PROBLEM DETAILS: Line by line, output everything from the one that contains "Screen dimensions: 523x392" through the end of the material below, exactly as written and with no pictures.

▼▼▼

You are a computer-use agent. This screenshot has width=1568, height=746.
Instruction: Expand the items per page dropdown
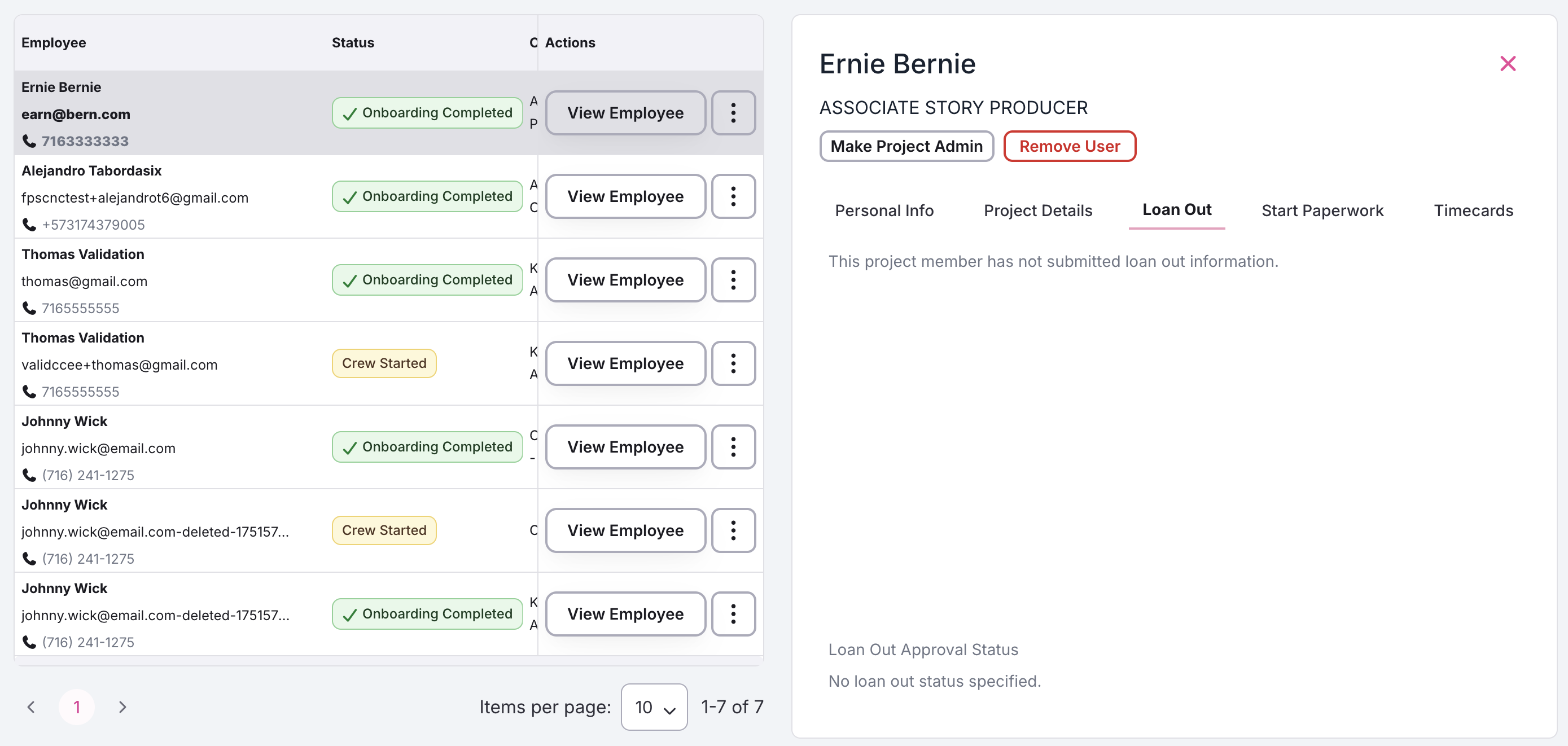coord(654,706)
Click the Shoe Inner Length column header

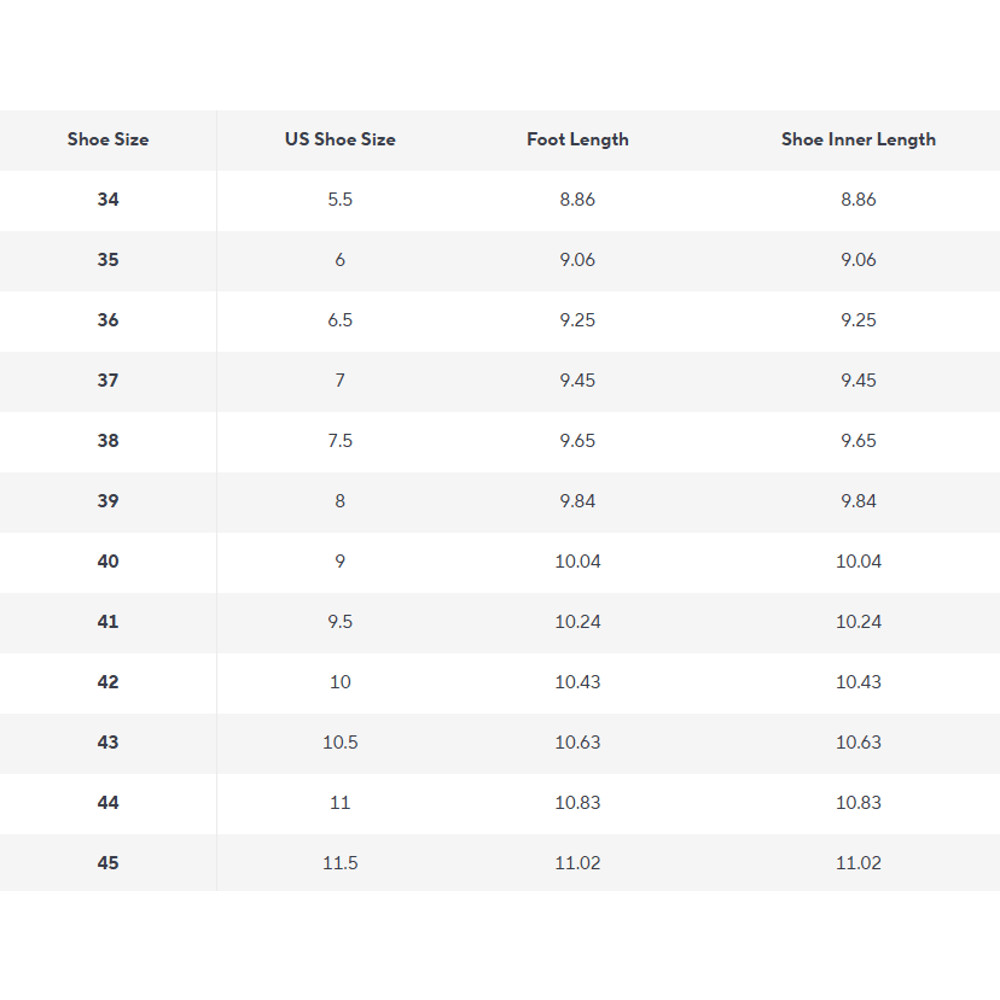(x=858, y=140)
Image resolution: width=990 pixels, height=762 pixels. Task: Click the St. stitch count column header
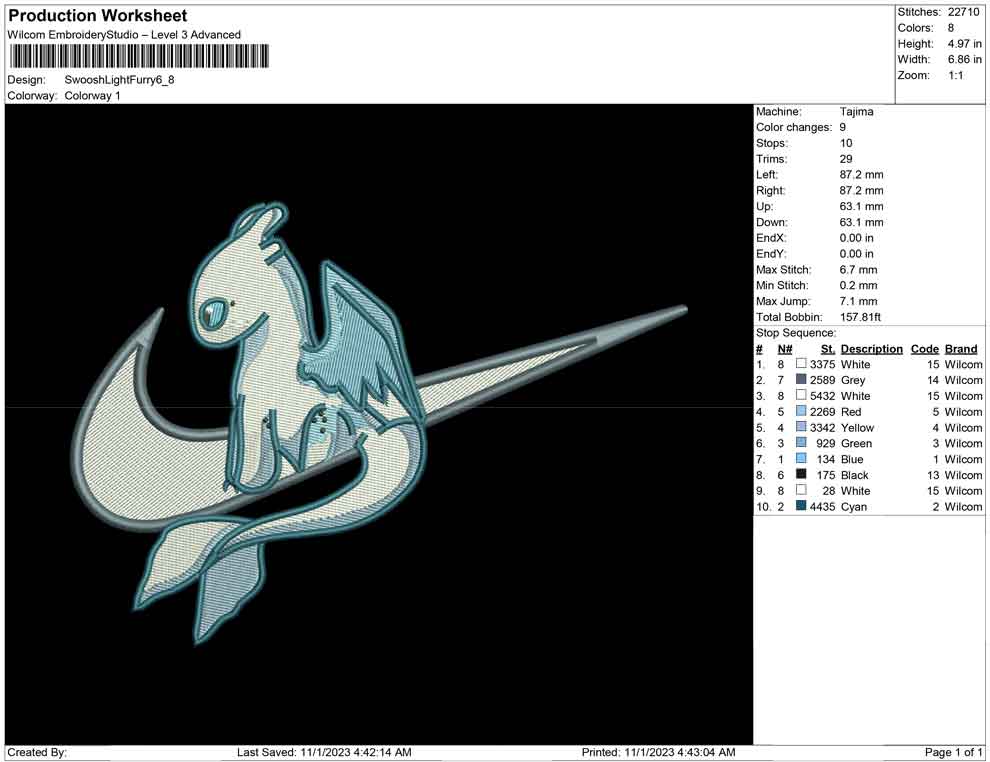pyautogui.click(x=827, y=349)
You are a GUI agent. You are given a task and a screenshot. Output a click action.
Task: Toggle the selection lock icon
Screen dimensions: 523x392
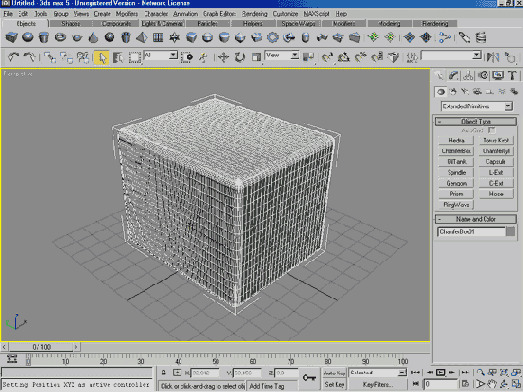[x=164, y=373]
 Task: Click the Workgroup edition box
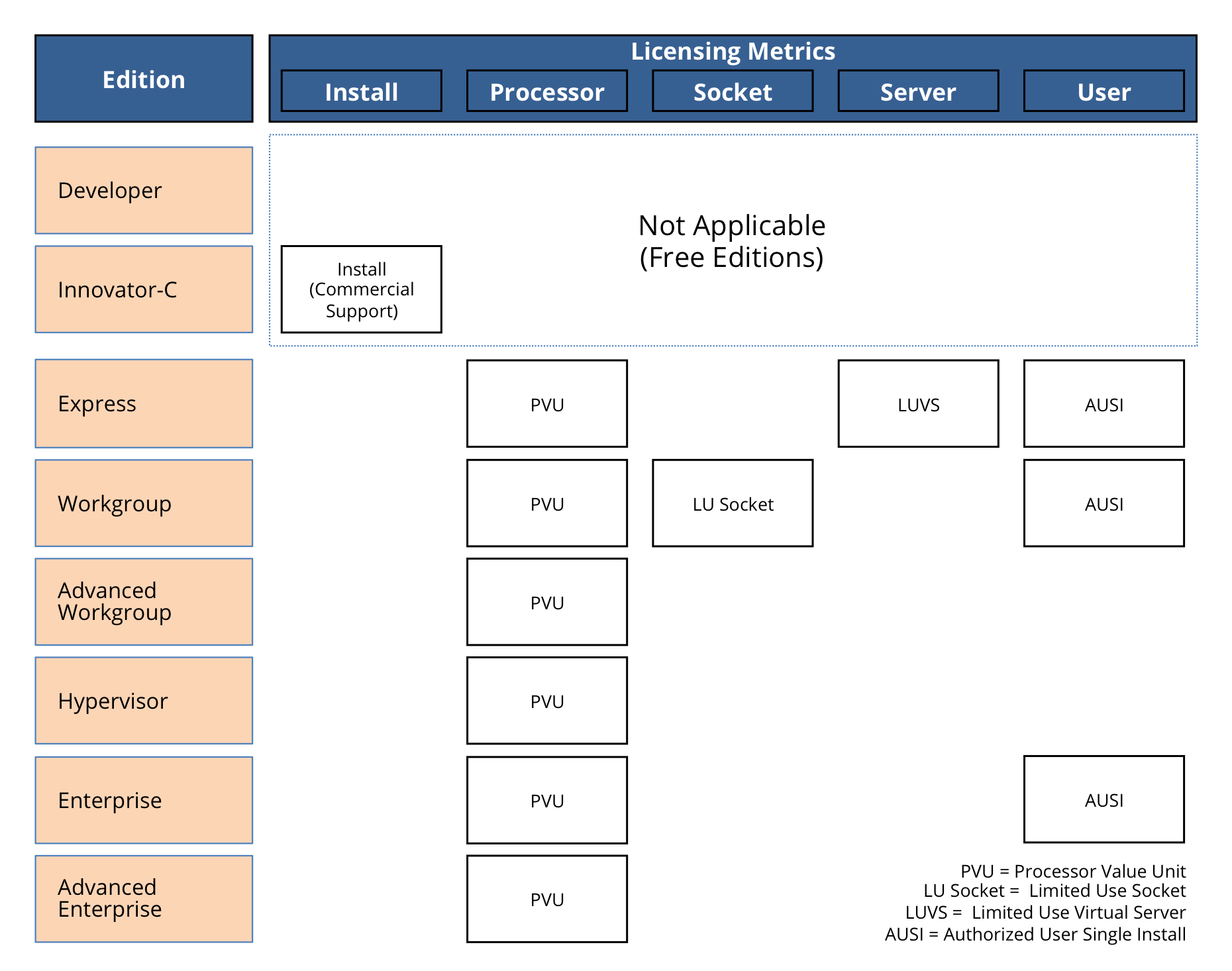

▲▲▲

RESULT:
Screen dimensions: 523x392
[x=164, y=373]
 Task: Click the Workgroup edition box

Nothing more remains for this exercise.